As you can see, the Gear S2 3G has specifications close to the newest Android Wear devices, with the addition of GPS and a cellular radio.


The Gear S2 is available in dark gray and silver. I purchased the dark gray one and am very pleased with the form factor and construction. It's a full round faced watch and looks like a traditional watch with a modern twist.

The display looks stunning with vibrant colors and clear fonts. Around the display you will find the rotating bezel that is probably one of the coolest design features on the watch. While you can use the touchscreen to navigate, I personally enjoy twisting the bezel to and fro.

There are two physical buttons on the right side. An upper one serves as the back button while the lower one is the home key. The home key will also toggle between the apps screen and watch screen. You can setup the Gear S2 3G so that three quick presses of the home button sends out the SOS signal I will discuss in the software section.

There is a heart rate monitor postioned on the box of the watch. The bands are removable via a small clip, but there are customized for the Gear S2 3G. You can buy replacement bands and I have my eye on the Atelier Mendini black and blue band.

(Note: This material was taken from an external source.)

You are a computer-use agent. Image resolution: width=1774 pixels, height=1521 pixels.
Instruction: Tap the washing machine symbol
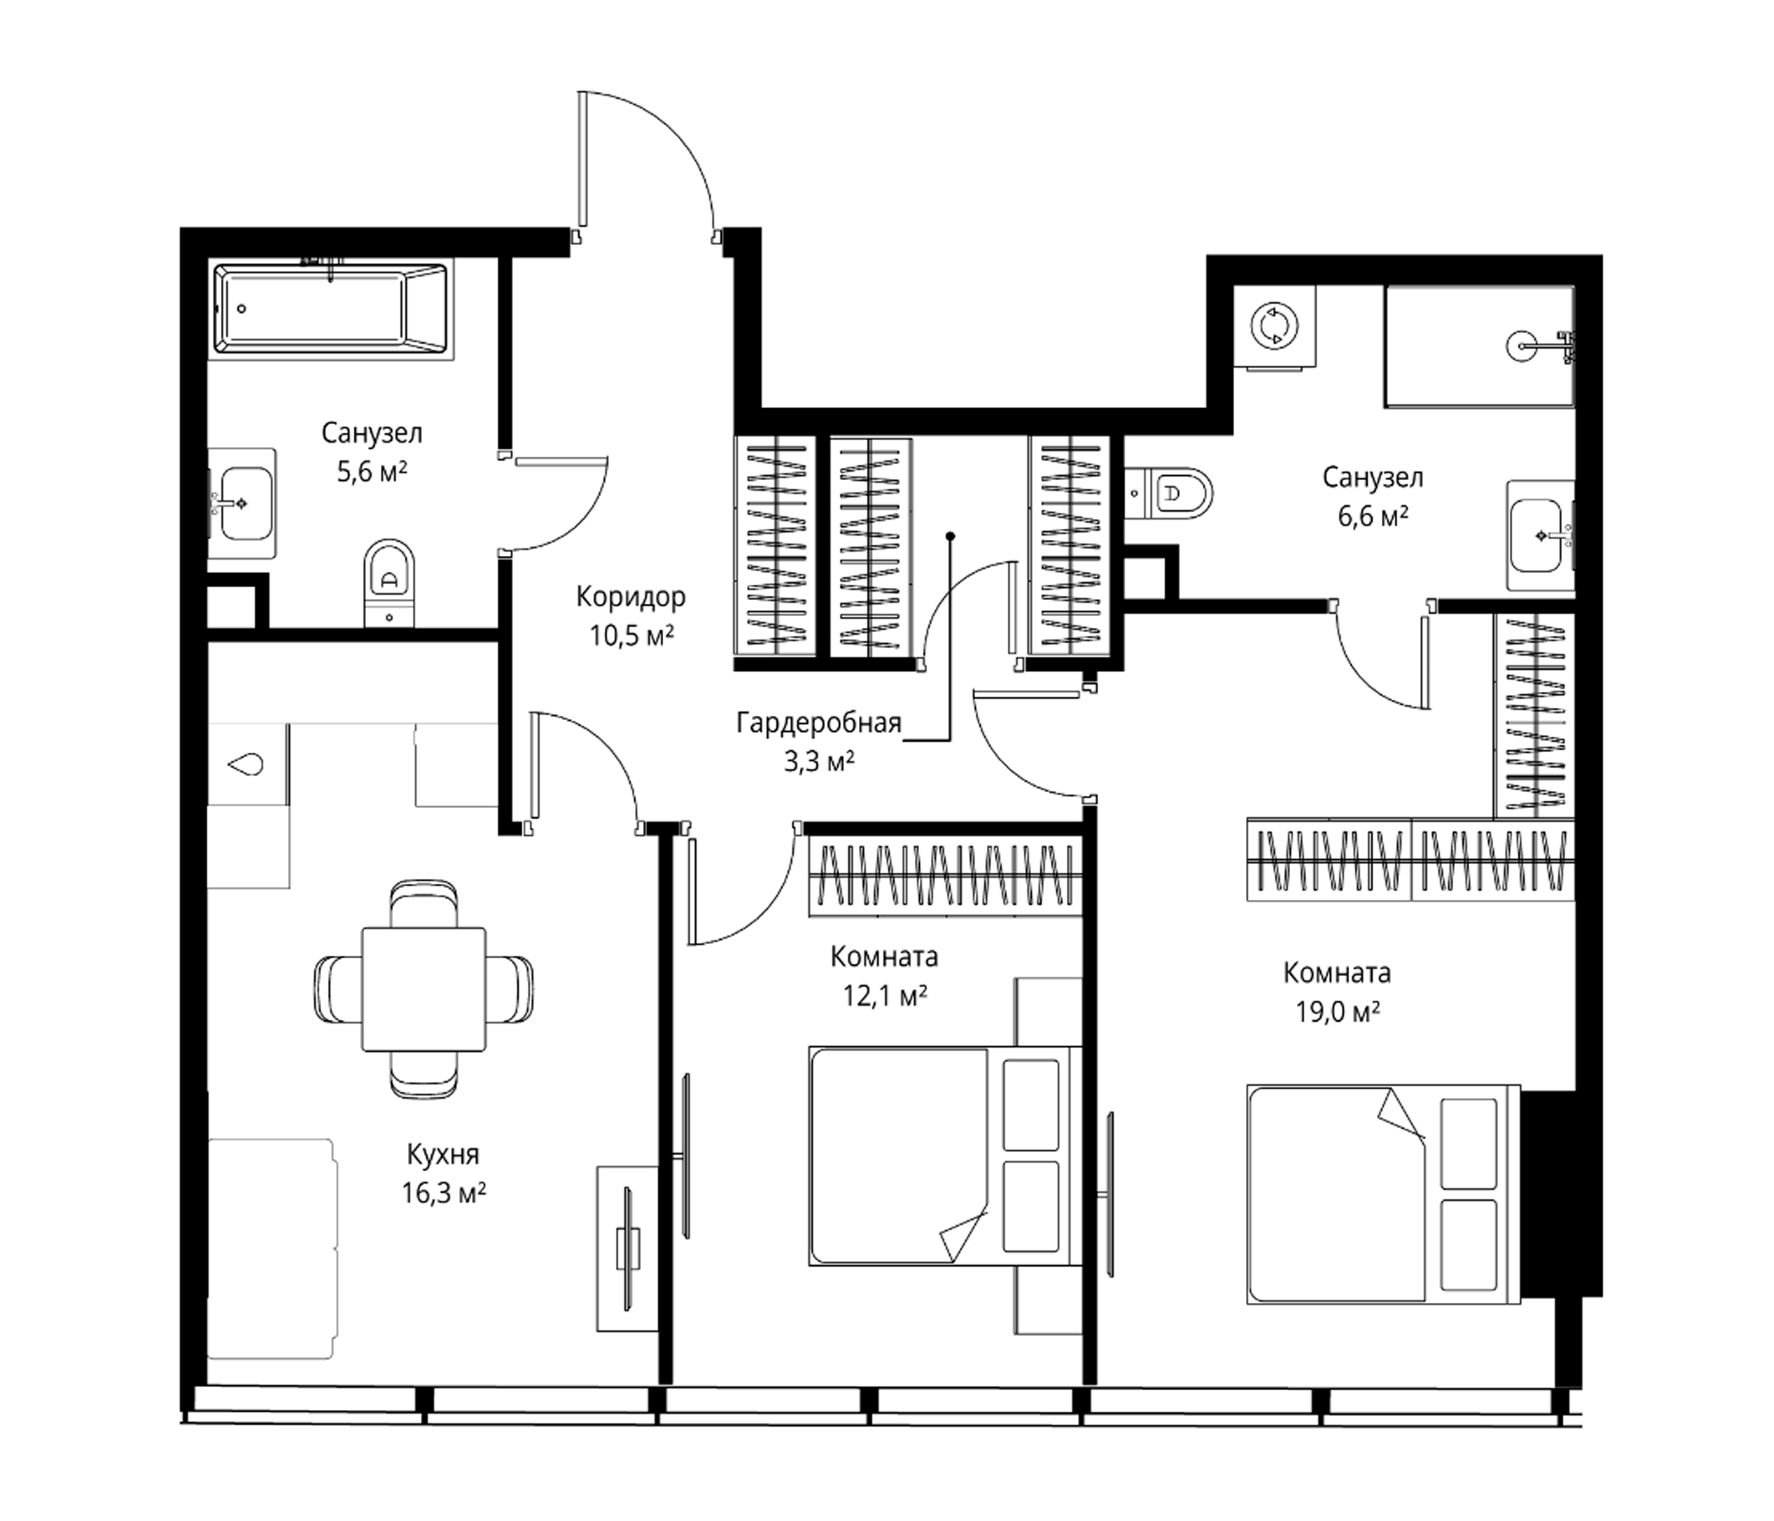pyautogui.click(x=1274, y=326)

There is a microphone and a speaker on the Gear S2 3G. I lost one of my earbuds the other day and ran 2 miles back home just listening to my music play through the watch speaker. It was quite loud and clear, enough to provide me with a bit of a distraction from the pain of running in the cold weather.


The Gear S2 3G runs the Tizen OS and I have to say I think it is a more polished smartwatch OS when compared to the Apple Watch and Android Wear. Notifications are easily viewable to the left of the watch face while custom screens are positioned to the right of the watch face.

A simple swipe down from the top gives you signal status, connectivity status, quick access to music and connectivity settings, quick toggle for sounds and your profile, and access to manual brightness settings.

A navigation screen with four buttons to access the app launcher, S Voice, Buddy page, and Settings is set as the first screen to the right of the watch face, by default. You can organize the apps in the app launcher either on your watch or on your phone. The apps appear in a circular format.

The Buddy page lets you add contacts to the screen so you can tap their round picture icon and then choose to call or text them. If you choose to text, then you are given three input options. One is for voice to text, the other is emojis, and the last is via keyboard. Yes, you can enter text via the cool onscreen keyboard and it actually works quite well for short messages.

There is also the option to use a canned pre-set message and you have the power to change those too. It's interesting to see Samsung present you with possible replies when messages come in and sometimes I find them perfectly appropriate and select them instead of using my own input.

There are a plethora of settings on the Gear S2 3G so you can set it up exactly as you desire. I especially like the SOS feature that provides serious peace of mind when I run. I can press the home button quickly three times and then have my GPS location and a short message sent to my designated family members, up to four people. They get the message, along with a link to their phone navigation program. I can also attach a voice note to this message. For just $5 per month added to my T-Mobile account, this peace of mind alone is worth having the Gear S2 3G with me when I run.

Pricing and competition

The Gear S2 3G is priced at $359.99 from T-Mobile, $349.99 from Verizon, and $299.99 from AT&T. These are all no contract prices, but I believe you must use the selected carrier for your service.

The lowest priced Apple Watch is the Sport edition at $349 (38mm) and $399 (42mm). Android Wear devices can be found from $150 to $400+ with many options available for the consumer. With the recall of the LG Watch Urbane 2, there are currently no Apple Watch or Android Wear watches with integrated 3G. The only Android Wear watch with GPS is the older Sony SmartWatch 3.

Contributor's rating

The Samsung Gear S2 is the best smartwatch that Samsung has created so far and I award it a 9.5 rating.

It has cellular data, Bluetooth, and WiFi so is fully connected at all times, it has GPS so you can track the details of your runs or bike rides, it lets you make and receive calls without a phone and even when paired with a phone, and has a decent number of apps. It will be a better device when Samsung Pay launches on it in 2016.

The ability to quickly send out a SOS message to family is valuable to me as I run different routes all of the time, I run in the dark during the winter months, and I am not getting any younger. The Gear S2 3G may be a good device for those with health concerns who may have a need to contact someone quickly in an emergency and since the watch is always on your wrist it is easier than trying to find a phone close at hand.

I have been disappointed in the S Voice performance and there are still a few bugs when you push it to the limits with multiple apps using the wireless data at one time. I think some of these things will be fixed with software updates and overall am extremely pleased with it. For just $5/month for service I plan to continue using the Gear S2 and look forward to iOS compatability and further application development.